Prozess: Bei Überfall auf Joggerin in Schiltach statt versuchten Mords ist ein Urteil wegen Nötigung und Körperverletzung möglich

Dass die Hammerschläge gegen eine Joggerin auf freier Flur bei Schiltach am 19. Februar 2017 tödlich hätten enden können, daran lassen Gutachter keinen Zweifel. Die Umstände der Tat könnten aber zu einem Urteil wegen Nötigung in Verbindung mit gefährlicher Körperverletzung veranlassen.

Kreis Rottweil. An den zurückliegenden Verhandlungstagen zum heute 24-jährigen Angeklagten wurde von zahlreichen Zeugen das Bild eines Menschen gezeichnet, der bei der Arbeit oder im Umgang mit Kumpels und Freundin als liebenswerter Zeitgenosse auftrat. "Im stillen Kämmerlein" mutierte er aber schnell zu einer Person, die es unverbesserlich auf mentale Höhenflüge mittels Rauschgift anlegte, betonte am Montag auch der psychiatrische Gutachter Salabasidis den Eindruck, dass da einer bei der Gewalttat im Drogennebel aus der Realität abgedriftet war.

Dass der Täter aber zum Beispiel wegen schwerer Halluzinationen völlig weggetreten gewesen sein könnte, sieht dieser Sachverständige aber ebenfalls nicht.
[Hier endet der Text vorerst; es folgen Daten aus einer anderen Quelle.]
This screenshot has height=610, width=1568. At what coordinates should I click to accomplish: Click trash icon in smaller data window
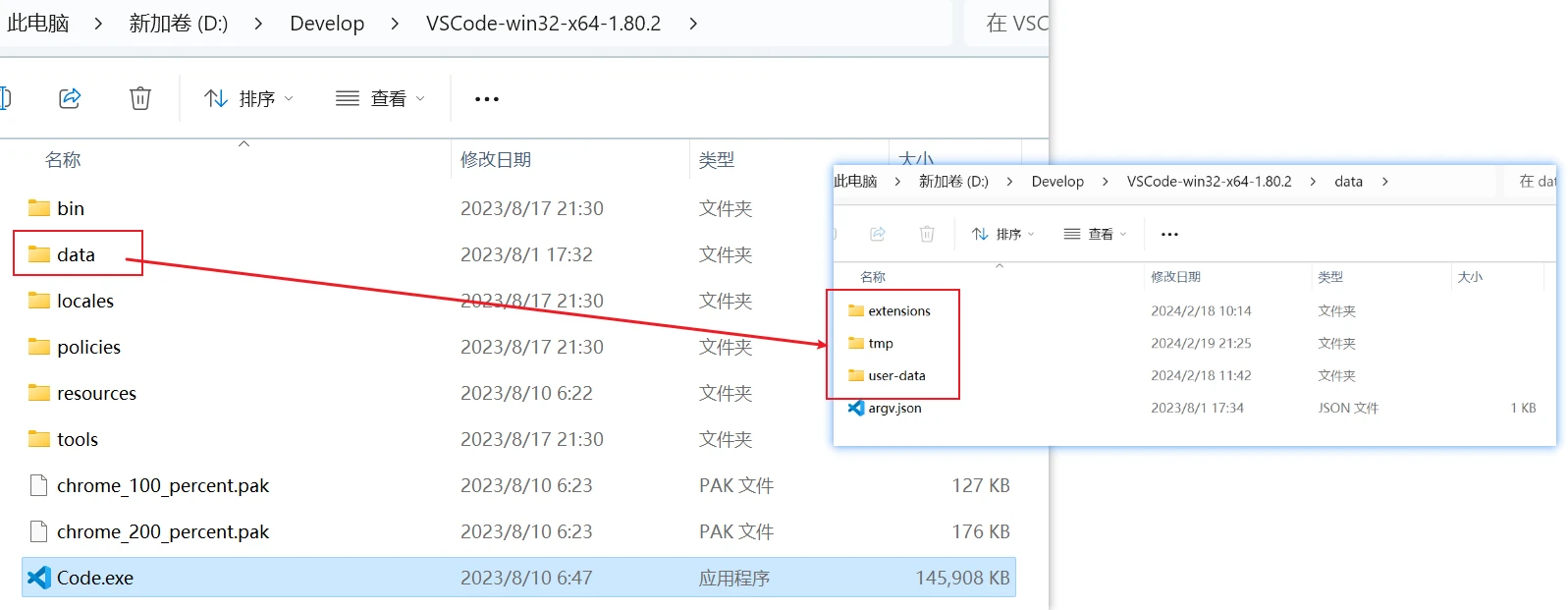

Auch dass der 23-Jährige im Vorfeld der Tat planerisch aktiv war, spreche gegen eine völlig aus dem Nichts zustandegekommene Affekthandlung.

Andererseits gibt es für die Erste Schwurgerichtskammer am Landgericht Rottweil aus der intensiven Beweisaufnahme deutliche Indizien dafür, die Anklage wegen versuchten Mordes fallen zu lassen. Entsprechend könnte auch das Plädoyer der Staatsanwaltschaft ausfallen, indem eine Bestrafung wegen Nötigung in Verbindung mit gefährlicher Körperverletzung gefordert wird.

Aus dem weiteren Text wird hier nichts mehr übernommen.